Wednesday, May 29, 2013
I am loving this new recipe I adapted from GAC Kimberly's Simply Southern. Try my version where I roast the chicken in the oven. Chicken gets a lot of flavor from the skin and bones. All that is needed is some evoo, sea salt, and pepper.
Spicy Chicken & Dumplings
2 chicken breast with skin and bones
sea salt & cracked pepper
evoo
1/2 stick unsalted butter
4 carrots, sliced
3 celery stalks with hearts, sliced
1/2 vidalia onion, chopped
3 jalapenos, deseeded and chopped
1/4 tsp. cayenne
1 tbsp. thyme
6 cups chicken broth
1 cup heavy cream
3 cups self-rising flour
3 tbsp. butter flavored shortening Crisco®
1 cup cold whole milk
Start by preparing the chicken. Wash chicken & pat dry with paper towels. Drizzle with evoo, sea salt & pepper. Roast in 375 degree oven for 1 hour. Let cool. Shred chicken and set aside. (discard skin & bones)

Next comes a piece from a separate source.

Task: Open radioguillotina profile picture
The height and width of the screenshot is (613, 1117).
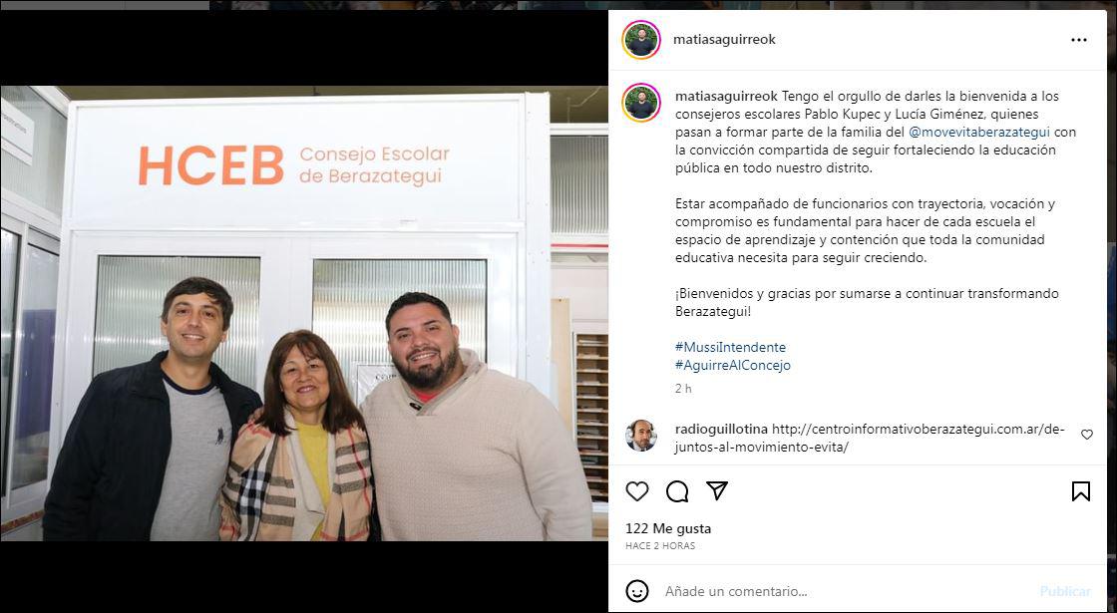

In a dutch oven set on medium high, add a couple tablespoons evoo and 1/2 stick butter. Saute carrots, celery, onion and jalapenos. Sprinkle with cayenne and thyme, continuing to saute for about 5 minutes. Add shredded chicken and broth and let simmer for 30 minutes.
Add the heavy cream and mix well. Make the dumplings by combining flour, Crisco® and milk. Mix well to form a dough. Use two spoons to drop dumplings in the pot. Cover and let simmer 20 to 30 minutes.